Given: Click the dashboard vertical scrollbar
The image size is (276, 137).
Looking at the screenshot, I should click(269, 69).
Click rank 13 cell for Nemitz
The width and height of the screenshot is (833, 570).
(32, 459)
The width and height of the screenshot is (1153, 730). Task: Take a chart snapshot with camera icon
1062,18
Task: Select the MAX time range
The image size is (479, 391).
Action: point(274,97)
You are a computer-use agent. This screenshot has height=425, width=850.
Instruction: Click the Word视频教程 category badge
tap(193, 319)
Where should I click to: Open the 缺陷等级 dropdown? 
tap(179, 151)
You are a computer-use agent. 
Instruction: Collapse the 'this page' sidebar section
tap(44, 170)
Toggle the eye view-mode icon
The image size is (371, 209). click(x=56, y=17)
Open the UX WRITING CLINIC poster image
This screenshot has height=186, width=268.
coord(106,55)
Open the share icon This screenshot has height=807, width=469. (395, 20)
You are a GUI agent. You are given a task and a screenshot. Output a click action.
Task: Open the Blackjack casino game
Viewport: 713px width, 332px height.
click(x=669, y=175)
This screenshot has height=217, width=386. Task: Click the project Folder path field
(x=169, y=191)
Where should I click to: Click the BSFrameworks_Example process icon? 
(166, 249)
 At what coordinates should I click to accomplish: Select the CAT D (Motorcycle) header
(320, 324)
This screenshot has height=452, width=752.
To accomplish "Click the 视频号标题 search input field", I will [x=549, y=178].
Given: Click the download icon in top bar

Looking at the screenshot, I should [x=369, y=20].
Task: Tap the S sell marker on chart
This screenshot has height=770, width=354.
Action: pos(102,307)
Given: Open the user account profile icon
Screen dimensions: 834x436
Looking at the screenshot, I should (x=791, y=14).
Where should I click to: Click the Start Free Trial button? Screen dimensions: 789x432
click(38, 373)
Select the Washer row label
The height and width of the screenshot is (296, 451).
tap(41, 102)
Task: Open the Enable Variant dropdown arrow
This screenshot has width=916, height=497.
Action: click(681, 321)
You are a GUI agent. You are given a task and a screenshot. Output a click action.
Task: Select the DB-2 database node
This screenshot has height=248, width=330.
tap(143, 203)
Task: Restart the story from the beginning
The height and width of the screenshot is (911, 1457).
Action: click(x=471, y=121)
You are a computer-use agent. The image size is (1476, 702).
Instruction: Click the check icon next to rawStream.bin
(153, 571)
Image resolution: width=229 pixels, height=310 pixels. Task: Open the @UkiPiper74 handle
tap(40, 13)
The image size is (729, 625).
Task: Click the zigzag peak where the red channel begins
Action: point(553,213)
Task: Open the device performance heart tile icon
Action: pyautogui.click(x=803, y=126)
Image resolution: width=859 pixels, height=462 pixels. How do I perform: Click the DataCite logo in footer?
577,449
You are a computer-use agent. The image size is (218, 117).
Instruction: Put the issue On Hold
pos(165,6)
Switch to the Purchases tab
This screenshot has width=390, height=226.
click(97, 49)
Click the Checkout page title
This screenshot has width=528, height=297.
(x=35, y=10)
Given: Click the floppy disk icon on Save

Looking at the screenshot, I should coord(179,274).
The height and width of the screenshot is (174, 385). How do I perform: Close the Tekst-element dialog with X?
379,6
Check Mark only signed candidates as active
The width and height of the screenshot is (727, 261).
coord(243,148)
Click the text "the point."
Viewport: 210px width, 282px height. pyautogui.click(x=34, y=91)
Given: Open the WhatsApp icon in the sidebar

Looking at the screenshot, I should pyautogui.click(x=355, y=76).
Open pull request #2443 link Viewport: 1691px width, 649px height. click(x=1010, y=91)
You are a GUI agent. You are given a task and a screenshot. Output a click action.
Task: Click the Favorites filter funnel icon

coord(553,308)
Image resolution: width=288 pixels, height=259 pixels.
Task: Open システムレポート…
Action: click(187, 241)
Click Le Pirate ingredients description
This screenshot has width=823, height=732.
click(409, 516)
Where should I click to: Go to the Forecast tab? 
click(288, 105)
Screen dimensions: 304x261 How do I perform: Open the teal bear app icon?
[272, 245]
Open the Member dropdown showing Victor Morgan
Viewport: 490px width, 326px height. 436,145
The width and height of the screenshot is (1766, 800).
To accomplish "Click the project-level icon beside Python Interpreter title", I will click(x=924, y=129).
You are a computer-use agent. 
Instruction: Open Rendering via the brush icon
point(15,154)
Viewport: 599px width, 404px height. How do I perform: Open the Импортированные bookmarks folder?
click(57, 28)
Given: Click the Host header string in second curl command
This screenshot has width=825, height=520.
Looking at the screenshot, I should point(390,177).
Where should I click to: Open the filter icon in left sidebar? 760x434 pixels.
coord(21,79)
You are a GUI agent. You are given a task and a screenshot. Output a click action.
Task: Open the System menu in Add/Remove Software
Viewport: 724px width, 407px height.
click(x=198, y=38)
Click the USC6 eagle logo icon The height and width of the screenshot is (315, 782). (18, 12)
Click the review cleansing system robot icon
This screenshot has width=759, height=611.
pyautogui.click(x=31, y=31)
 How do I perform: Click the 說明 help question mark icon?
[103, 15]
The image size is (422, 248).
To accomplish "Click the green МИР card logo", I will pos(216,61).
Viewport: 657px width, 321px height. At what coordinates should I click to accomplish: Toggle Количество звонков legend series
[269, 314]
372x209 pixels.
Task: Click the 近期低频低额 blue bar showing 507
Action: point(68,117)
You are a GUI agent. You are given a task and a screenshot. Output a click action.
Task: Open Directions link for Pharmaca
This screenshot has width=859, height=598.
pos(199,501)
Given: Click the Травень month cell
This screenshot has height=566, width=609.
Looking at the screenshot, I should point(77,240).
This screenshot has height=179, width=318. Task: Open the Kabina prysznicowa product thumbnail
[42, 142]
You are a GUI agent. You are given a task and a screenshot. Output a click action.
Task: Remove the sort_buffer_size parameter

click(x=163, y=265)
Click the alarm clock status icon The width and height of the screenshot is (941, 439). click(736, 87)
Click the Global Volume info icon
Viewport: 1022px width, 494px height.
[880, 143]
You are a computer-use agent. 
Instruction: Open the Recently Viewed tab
● ● ● ● ● ● ●
WHAT IS EXPECTED> Transcribe every entry exactly, omitting nothing.

EXERCISE RESULT>
Given: Click the dashboard vertical scrollbar
The image size is (276, 137).
Looking at the screenshot, I should click(269, 69).
Click rank 13 cell for Nemitz
The width and height of the screenshot is (833, 570).
(32, 459)
The width and height of the screenshot is (1153, 730). Task: Take a chart snapshot with camera icon
1062,18
Task: Select the MAX time range
The image size is (479, 391).
Action: point(274,97)
You are a computer-use agent. This screenshot has height=425, width=850.
Instruction: Click the Word视频教程 category badge
tap(193, 319)
Where should I click to: Open the 缺陷等级 dropdown? 
tap(179, 151)
You are a computer-use agent. 
Instruction: Collapse the 'this page' sidebar section
tap(44, 170)
Toggle the eye view-mode icon
The image size is (371, 209). click(x=56, y=17)
Open the UX WRITING CLINIC poster image
This screenshot has height=186, width=268.
coord(106,55)
Open the share icon This screenshot has height=807, width=469. (395, 20)
You are a GUI agent. You are given a task and a screenshot. Output a click action.
Task: Open the Blackjack casino game
Viewport: 713px width, 332px height.
click(x=669, y=175)
This screenshot has height=217, width=386. Task: Click the project Folder path field
(x=169, y=191)
Where should I click to: Click the BSFrameworks_Example process icon? 
(166, 249)
 At what coordinates should I click to accomplish: Select the CAT D (Motorcycle) header
(320, 324)
This screenshot has height=452, width=752.
To accomplish "Click the 视频号标题 search input field", I will [x=549, y=178].
Given: Click the download icon in top bar

Looking at the screenshot, I should [x=369, y=20].
Task: Tap the S sell marker on chart
This screenshot has height=770, width=354.
Action: pos(102,307)
Given: Open the user account profile icon
Screen dimensions: 834x436
Looking at the screenshot, I should (x=791, y=14).
Where should I click to: Click the Start Free Trial button? Screen dimensions: 789x432
click(38, 373)
Select the Washer row label
The height and width of the screenshot is (296, 451).
tap(41, 102)
Task: Open the Enable Variant dropdown arrow
This screenshot has width=916, height=497.
Action: click(681, 321)
You are a GUI agent. You are given a task and a screenshot. Output a click action.
Task: Select the DB-2 database node
This screenshot has height=248, width=330.
tap(143, 203)
Task: Restart the story from the beginning
The height and width of the screenshot is (911, 1457).
Action: click(x=471, y=121)
You are a computer-use agent. The image size is (1476, 702).
Instruction: Click the check icon next to rawStream.bin
(153, 571)
Image resolution: width=229 pixels, height=310 pixels. Task: Open the @UkiPiper74 handle
tap(40, 13)
The image size is (729, 625).
Task: Click the zigzag peak where the red channel begins
Action: point(553,213)
Task: Open the device performance heart tile icon
Action: pyautogui.click(x=803, y=126)
Image resolution: width=859 pixels, height=462 pixels. How do I perform: Click the DataCite logo in footer?
577,449
You are a computer-use agent. The image size is (218, 117).
Instruction: Put the issue On Hold
pos(165,6)
Switch to the Purchases tab
This screenshot has width=390, height=226.
click(97, 49)
Click the Checkout page title
This screenshot has width=528, height=297.
(x=35, y=10)
Given: Click the floppy disk icon on Save

Looking at the screenshot, I should coord(179,274).
The height and width of the screenshot is (174, 385). How do I perform: Close the Tekst-element dialog with X?
379,6
Check Mark only signed candidates as active
The width and height of the screenshot is (727, 261).
coord(243,148)
Click the text "the point."
Viewport: 210px width, 282px height. pyautogui.click(x=34, y=91)
Given: Open the WhatsApp icon in the sidebar

Looking at the screenshot, I should pyautogui.click(x=355, y=76).
Open pull request #2443 link Viewport: 1691px width, 649px height. click(x=1010, y=91)
You are a GUI agent. You are given a task and a screenshot. Output a click action.
Task: Click the Favorites filter funnel icon

coord(553,308)
Image resolution: width=288 pixels, height=259 pixels.
Task: Open システムレポート…
Action: click(187, 241)
Click Le Pirate ingredients description
This screenshot has width=823, height=732.
click(409, 516)
Where should I click to: Go to the Forecast tab? 
click(288, 105)
Screen dimensions: 304x261 How do I perform: Open the teal bear app icon?
[272, 245]
Open the Member dropdown showing Victor Morgan
Viewport: 490px width, 326px height. 436,145
The width and height of the screenshot is (1766, 800).
To accomplish "Click the project-level icon beside Python Interpreter title", I will click(x=924, y=129).
You are a computer-use agent. 
Instruction: Open Rendering via the brush icon
point(15,154)
Viewport: 599px width, 404px height. How do I perform: Open the Импортированные bookmarks folder?
click(57, 28)
Given: Click the Host header string in second curl command
This screenshot has width=825, height=520.
Looking at the screenshot, I should point(390,177).
Where should I click to: Open the filter icon in left sidebar? 760x434 pixels.
coord(21,79)
You are a GUI agent. You are given a task and a screenshot. Output a click action.
Task: Open the System menu in Add/Remove Software
Viewport: 724px width, 407px height.
click(x=198, y=38)
Click the USC6 eagle logo icon The height and width of the screenshot is (315, 782). (18, 12)
Click the review cleansing system robot icon
This screenshot has width=759, height=611.
pyautogui.click(x=31, y=31)
 How do I perform: Click the 說明 help question mark icon?
[103, 15]
The image size is (422, 248).
To accomplish "Click the green МИР card logo", I will pos(216,61).
Viewport: 657px width, 321px height. At what coordinates should I click to accomplish: Toggle Количество звонков legend series
[269, 314]
372x209 pixels.
Task: Click the 近期低频低额 blue bar showing 507
Action: point(68,117)
You are a GUI agent. You are given a task and a screenshot. Output a click action.
Task: Open Directions link for Pharmaca
This screenshot has width=859, height=598.
pos(199,501)
Given: Click the Травень month cell
This screenshot has height=566, width=609.
Looking at the screenshot, I should point(77,240).
This screenshot has height=179, width=318. Task: Open the Kabina prysznicowa product thumbnail
[42, 142]
You are a GUI agent. You are given a task and a screenshot. Output a click action.
Task: Remove the sort_buffer_size parameter

click(x=163, y=265)
Click the alarm clock status icon The width and height of the screenshot is (941, 439). click(736, 87)
Click the Global Volume info icon
Viewport: 1022px width, 494px height.
[880, 143]
You are a computer-use agent. 
Instruction: Open the Recently Viewed tab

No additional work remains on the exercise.